▶ **YOUR INSTRUCTIONS**: Look through the records below and say how many lines include "will". Give only that number.

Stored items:
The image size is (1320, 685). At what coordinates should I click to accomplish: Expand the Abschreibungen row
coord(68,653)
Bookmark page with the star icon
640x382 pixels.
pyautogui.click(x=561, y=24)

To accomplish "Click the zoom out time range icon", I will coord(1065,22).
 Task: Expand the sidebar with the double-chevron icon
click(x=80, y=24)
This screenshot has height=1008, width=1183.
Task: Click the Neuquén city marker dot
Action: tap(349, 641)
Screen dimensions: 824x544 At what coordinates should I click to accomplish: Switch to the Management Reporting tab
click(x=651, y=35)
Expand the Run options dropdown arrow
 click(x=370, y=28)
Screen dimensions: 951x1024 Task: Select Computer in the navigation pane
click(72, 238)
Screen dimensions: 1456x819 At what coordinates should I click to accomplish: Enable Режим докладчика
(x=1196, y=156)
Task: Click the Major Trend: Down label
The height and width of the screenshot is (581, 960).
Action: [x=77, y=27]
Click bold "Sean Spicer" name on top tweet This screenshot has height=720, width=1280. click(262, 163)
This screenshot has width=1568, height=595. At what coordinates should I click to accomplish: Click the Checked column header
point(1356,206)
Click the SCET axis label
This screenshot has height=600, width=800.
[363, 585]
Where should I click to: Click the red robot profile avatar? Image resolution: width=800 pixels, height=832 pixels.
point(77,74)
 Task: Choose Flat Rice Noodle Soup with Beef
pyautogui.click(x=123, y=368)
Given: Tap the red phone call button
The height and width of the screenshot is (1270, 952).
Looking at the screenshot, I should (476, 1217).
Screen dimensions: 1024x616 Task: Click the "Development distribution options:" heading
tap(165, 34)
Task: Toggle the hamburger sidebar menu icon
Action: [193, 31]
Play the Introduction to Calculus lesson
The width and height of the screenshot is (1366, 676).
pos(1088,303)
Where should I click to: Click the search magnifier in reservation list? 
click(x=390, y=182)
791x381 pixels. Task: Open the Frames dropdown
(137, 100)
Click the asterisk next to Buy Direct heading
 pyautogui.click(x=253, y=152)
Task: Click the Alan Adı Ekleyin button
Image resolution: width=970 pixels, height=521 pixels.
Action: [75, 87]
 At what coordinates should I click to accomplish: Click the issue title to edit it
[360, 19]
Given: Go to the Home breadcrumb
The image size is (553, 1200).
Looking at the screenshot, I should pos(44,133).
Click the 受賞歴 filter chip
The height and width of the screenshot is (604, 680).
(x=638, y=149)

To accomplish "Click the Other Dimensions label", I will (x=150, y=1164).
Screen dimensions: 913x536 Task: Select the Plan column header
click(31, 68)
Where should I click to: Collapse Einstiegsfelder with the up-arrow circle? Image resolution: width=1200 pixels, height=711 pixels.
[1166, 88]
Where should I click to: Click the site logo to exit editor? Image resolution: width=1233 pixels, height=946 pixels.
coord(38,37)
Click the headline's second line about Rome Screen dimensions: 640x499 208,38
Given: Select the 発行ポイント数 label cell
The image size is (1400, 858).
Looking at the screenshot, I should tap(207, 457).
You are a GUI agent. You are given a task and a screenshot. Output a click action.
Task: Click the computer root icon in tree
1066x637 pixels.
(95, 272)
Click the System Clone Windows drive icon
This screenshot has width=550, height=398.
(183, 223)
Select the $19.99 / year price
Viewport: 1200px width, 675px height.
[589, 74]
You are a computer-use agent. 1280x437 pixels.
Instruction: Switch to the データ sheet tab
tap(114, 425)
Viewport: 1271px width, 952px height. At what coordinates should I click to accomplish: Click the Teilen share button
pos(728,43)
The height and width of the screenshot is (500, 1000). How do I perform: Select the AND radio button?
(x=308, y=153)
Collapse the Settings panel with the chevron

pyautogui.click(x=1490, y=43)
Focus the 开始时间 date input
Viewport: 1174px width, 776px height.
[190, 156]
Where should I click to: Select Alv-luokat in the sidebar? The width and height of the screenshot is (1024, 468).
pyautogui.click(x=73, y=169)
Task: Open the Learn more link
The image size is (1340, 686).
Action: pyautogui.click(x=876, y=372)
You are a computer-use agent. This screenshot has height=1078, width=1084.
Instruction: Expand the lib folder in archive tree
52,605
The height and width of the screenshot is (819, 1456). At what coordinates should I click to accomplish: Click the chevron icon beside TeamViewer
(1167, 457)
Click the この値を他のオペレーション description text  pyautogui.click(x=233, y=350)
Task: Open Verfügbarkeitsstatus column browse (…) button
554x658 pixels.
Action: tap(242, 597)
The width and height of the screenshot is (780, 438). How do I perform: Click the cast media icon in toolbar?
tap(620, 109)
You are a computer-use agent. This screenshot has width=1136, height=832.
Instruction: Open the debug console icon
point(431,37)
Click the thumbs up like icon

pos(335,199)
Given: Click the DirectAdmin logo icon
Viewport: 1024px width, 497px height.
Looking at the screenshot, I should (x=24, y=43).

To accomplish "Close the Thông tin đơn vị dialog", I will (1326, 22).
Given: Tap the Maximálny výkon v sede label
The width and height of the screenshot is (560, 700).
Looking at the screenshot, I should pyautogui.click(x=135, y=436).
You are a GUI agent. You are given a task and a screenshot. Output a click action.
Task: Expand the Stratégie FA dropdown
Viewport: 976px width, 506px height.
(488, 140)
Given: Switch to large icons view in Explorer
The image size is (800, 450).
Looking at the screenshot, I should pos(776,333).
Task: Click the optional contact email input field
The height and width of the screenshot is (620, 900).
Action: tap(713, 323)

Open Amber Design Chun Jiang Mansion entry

▶ **TASK RESULT**: 3